Monday's explosions tore through crowds watching the runners cross the Boston Marathon finish line, killing three and wounding 176 people.
Obama finds himself trying to heal emotional wounds barely four months after he offered solace to the families of 20 school children and six educators killed in a shooting in Newtown, Connecticut.
The president, accompanied by first lady Michelle Obama, was due to speak an interfaith service at the Cathedral of the Holy Cross.
Thomas M. Menino, the mayor of Boston, said: "I have never loved its people more than I do today," Menino said this morning. "We are one Boston. Nothing can tear down the resilience of this city."
Massachusetts Governor Deval Patrick was also scheduled to address the crowd.

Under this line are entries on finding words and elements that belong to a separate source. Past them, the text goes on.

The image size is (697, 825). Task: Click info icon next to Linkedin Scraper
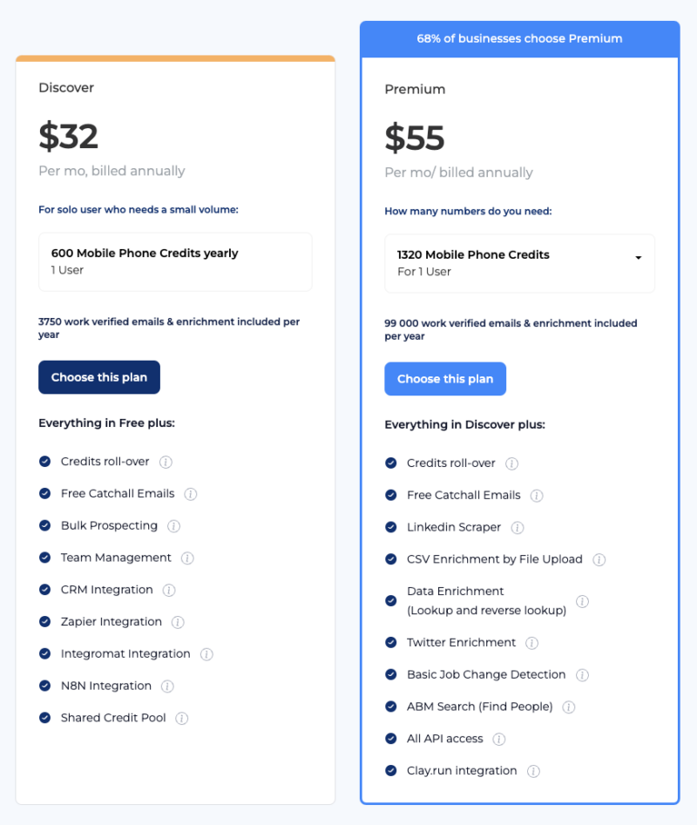[x=518, y=528]
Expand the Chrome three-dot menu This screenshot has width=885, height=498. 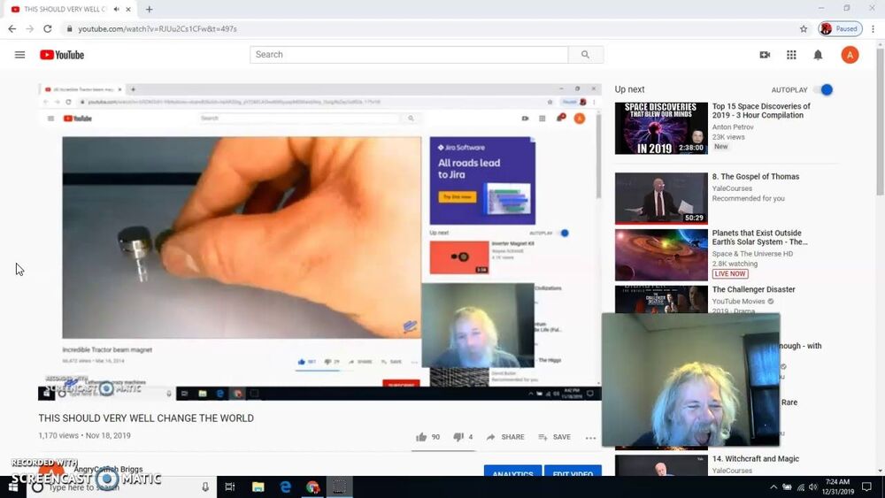[873, 28]
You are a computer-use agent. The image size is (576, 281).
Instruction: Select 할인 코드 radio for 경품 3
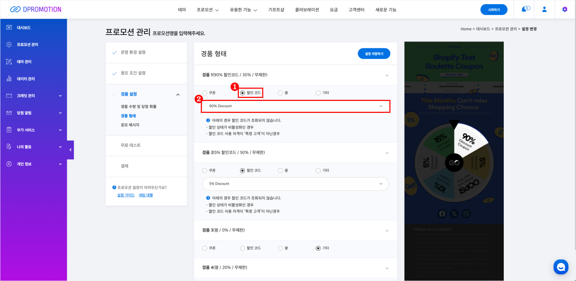(x=243, y=248)
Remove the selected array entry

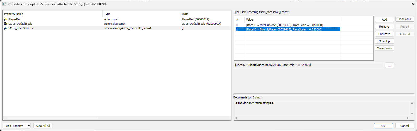[x=384, y=27]
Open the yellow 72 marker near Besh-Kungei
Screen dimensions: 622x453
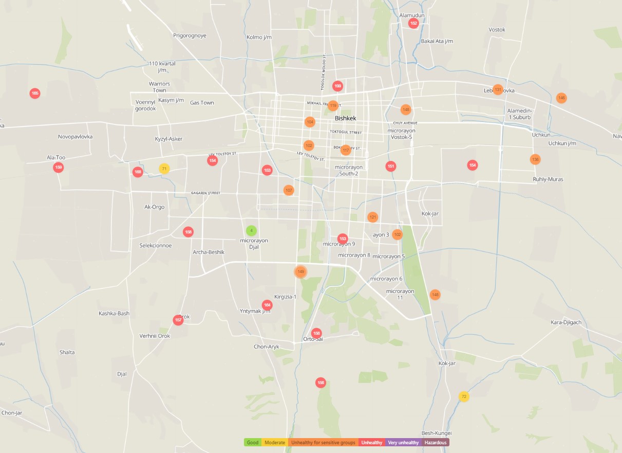pyautogui.click(x=464, y=396)
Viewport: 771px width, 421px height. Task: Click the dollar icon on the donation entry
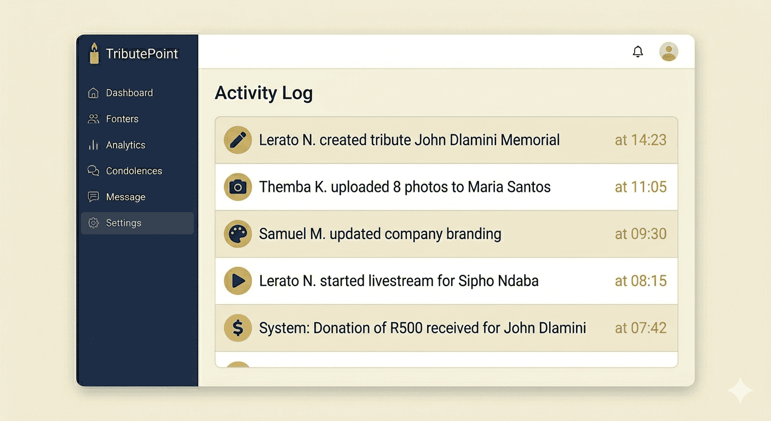(237, 328)
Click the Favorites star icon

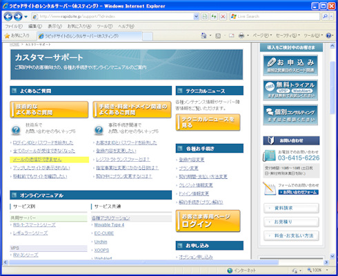click(x=7, y=36)
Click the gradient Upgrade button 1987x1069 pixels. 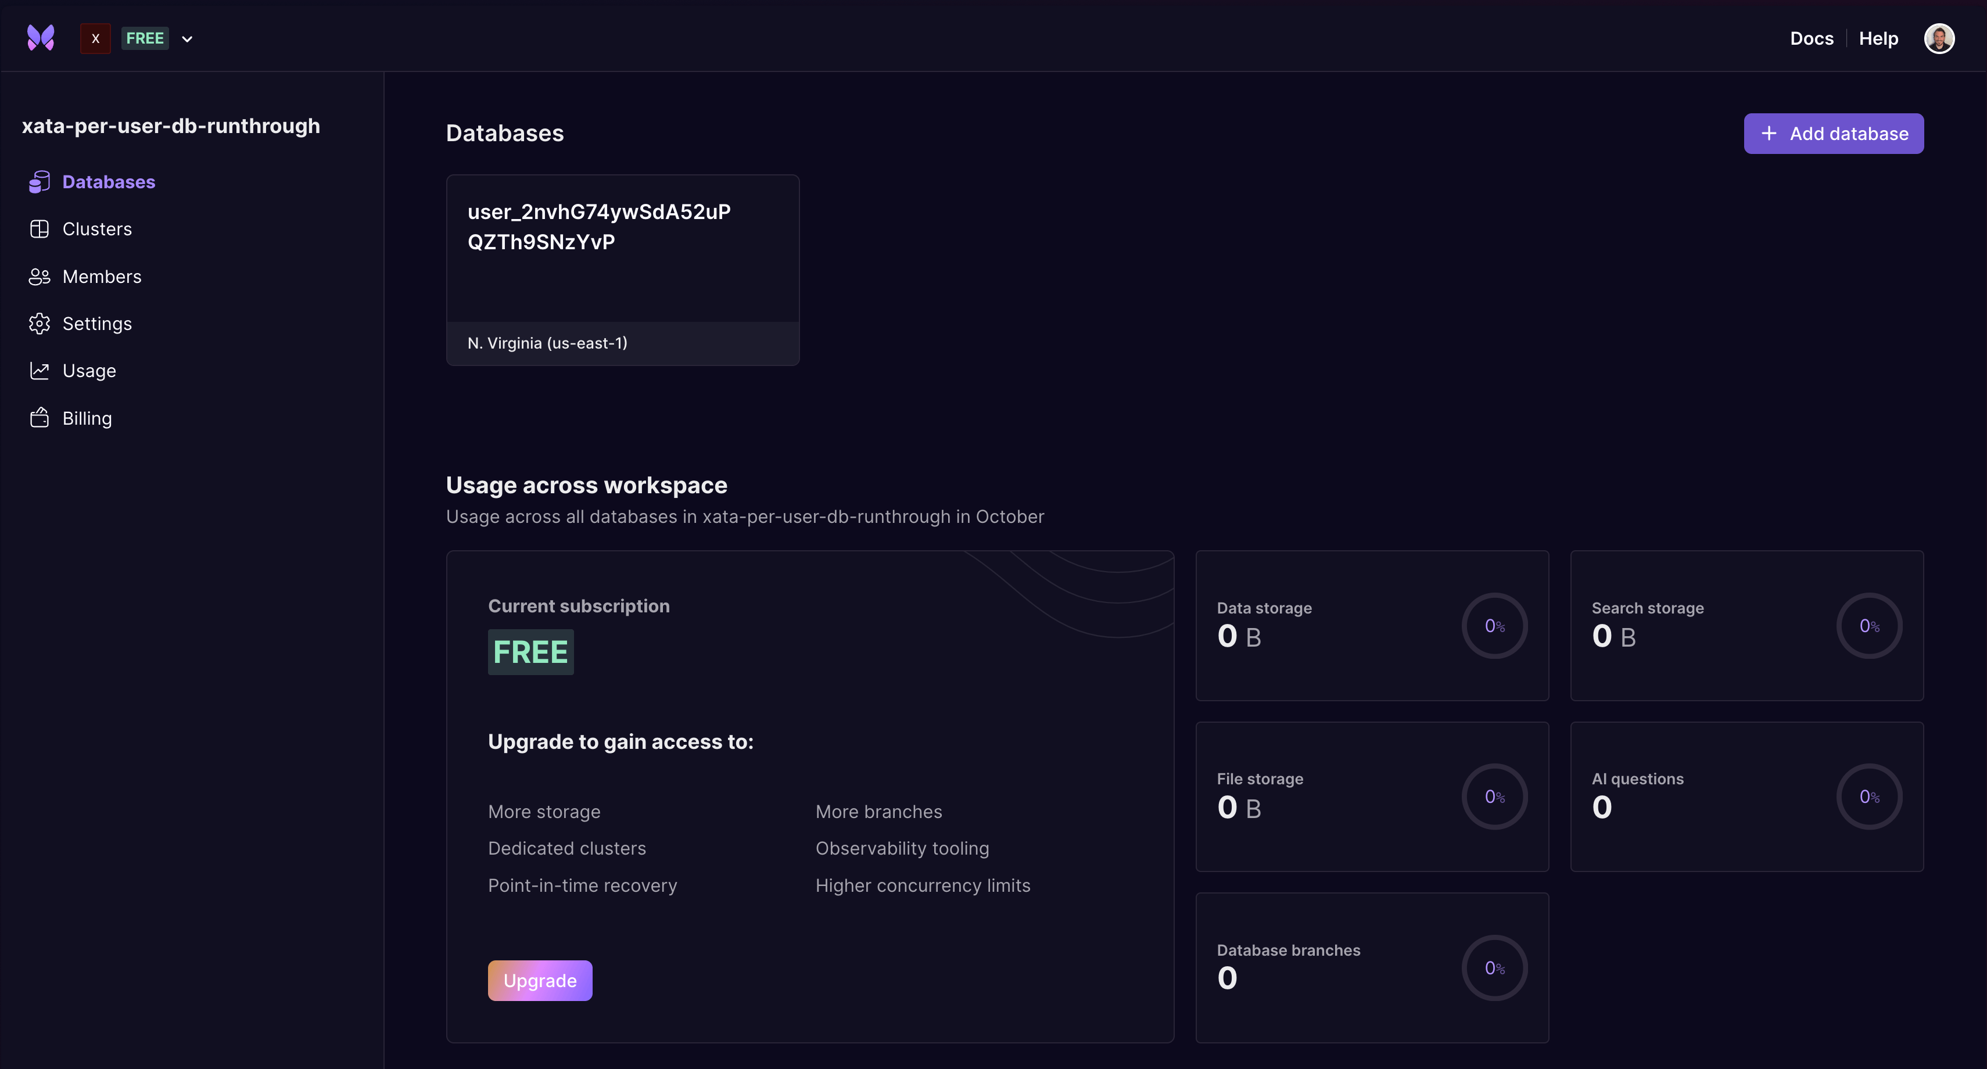pos(540,980)
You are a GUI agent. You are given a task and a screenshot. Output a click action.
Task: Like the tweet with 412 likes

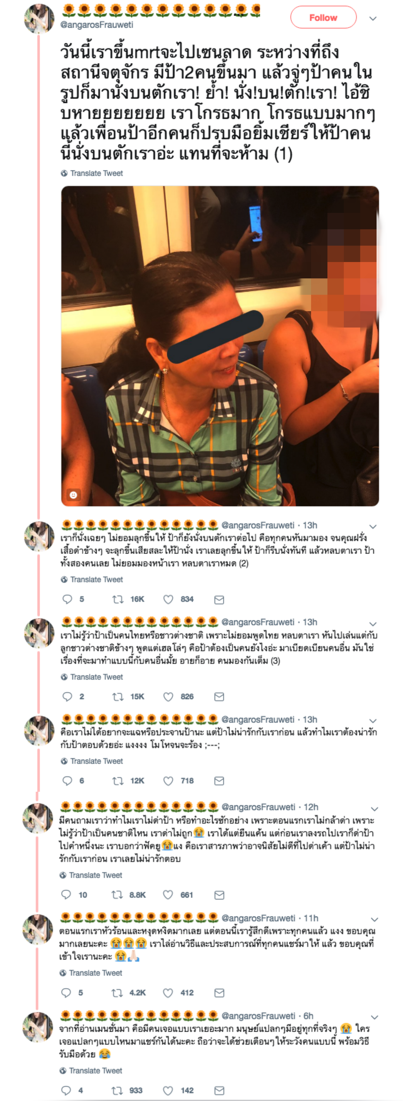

Obama's trip to Boston comes a day after the Senate failed to muster enough votes to pass expanded background checks for firearms purchases. The president has been pushing for tighter gun controls in the wake of the Newtown shooting.
His message will be one of resolve, his spokesman Jay Carney said at the White House on Wednesday.
"It will be one of the commonality that we all feel as Americans with the people of Boston and those who were visiting Boston for the marathon, and who both endured this horrific event and then demonstrated their bravery in its immediate aftermath," Carney said.
Obama has vowed to find the person or people responsible for the blasts, which authorities say was likely produced by home-made bombs hidden in bags left amid the throngs watching the race.
Authorities in Boston were searching for a suspect seen on video taken before the two blasts struck. No arrests had been made, and the suspect in the video had not been identified by name, two US government officials said.